Defined as showing constant support to an institution, company loyalty is a hard concept to measure. Humans are complex creatures who have sporadic feelings of loyalty – we’ve all be there, one day you’re in a great mood and love your company. The next day is another story.
Paired with the zero hour contracts and the every-growing gig economy means it is difficult to implement loyalty schemes, let alone measure them. But that doesn’t mean loyalty schemes aren’t important, they have just changed shape. Plus, measuring loyalty can help you minimise employee turnover and improve productivity. So, it begs the question, how do you measure employee loyalty?
Can’t afford a third party surveyor and don’t have the time to do it yourself? No problem! There is an abundance of awards that help you measure loyalty. Admittedly, you will have to write the award submission but the questions will help you think about you employee loyalty schemes and measures.
Some awards will even conduct surveys for you! Earlier this year we applied for the Great Place to Work award. A part of that award is the Trust Index, a survey that the Great Place to Work undertakes on your behalf. It consists of 58 statements which assess employees’ experience. They also provide benchmarking which helps compare your organisation’s culture against a range of profiles. Fundamentally, the surveys help you understand your employees a bit better.
If a third party surveyor cannot be used, the company must reassure participants their responses will remain confidential and anonymous. Without this employees won’t have confidence in the survey and is likely to negatively affect loyalty.
Ranging from -100 to +100, your net promoter score measures the willingness of employees to recommend your organisation. You ask employees how likely they would recommend you to a friend or colleague on an 11-point scale. Your results will show you whether your employees are promoters, passives, or detractors. Net Promoter note:
While NPS doesn’t predict loyal behaviours, it can give you a good guess on how loyal your employees are. Plus, it is only one question so finding your NPS is cheap!

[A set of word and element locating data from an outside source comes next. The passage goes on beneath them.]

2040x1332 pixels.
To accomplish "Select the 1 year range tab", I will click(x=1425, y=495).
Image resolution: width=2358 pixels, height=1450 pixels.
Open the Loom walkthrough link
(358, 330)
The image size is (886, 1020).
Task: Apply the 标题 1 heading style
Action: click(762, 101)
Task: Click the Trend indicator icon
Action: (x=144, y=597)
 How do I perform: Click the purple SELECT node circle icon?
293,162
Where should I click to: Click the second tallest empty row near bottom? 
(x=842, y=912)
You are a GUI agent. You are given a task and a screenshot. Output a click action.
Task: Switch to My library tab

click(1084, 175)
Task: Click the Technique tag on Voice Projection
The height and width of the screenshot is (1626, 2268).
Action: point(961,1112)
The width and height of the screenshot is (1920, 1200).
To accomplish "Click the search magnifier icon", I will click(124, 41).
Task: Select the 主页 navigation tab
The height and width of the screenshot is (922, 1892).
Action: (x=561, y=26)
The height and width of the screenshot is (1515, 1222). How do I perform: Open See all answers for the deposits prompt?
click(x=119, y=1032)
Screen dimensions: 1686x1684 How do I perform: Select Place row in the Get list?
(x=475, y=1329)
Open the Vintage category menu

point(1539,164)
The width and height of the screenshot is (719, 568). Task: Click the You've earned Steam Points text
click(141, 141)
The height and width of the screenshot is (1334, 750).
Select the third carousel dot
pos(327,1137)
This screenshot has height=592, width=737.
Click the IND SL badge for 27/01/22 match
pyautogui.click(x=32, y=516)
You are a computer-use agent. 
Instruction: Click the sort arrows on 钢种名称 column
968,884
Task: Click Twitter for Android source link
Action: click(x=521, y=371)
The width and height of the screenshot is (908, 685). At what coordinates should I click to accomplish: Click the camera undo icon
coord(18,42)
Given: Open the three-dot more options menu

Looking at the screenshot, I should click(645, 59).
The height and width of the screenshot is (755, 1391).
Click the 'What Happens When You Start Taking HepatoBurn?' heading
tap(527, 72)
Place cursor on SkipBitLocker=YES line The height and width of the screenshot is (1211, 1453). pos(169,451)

Another quick, and therefore not 100% effective, can be to look at office engagement. Does everyone go to the pub together on a Friday afternoon? If the answer is no you can use this as a quick measure of loyalty. Not getting involved in even the smallest office shenanigans can be a big red flag. Getting everyone involved can help build loyalty.
Ultimately, after conducting surveys and schemes you need to take notice of the data. Work with it rather than against it. Use your newfound knowledge to alter your culture of loyalty schemes. It doesn’t have to be extreme changes, just small ones enough to stimulate commitment.
Then, after a year, use the surveys and NPS again to recalibrate employee loyalty. The process is ongoing and will need you to be engaged at all times. It might sound difficult but employee retention is easier than employee attraction.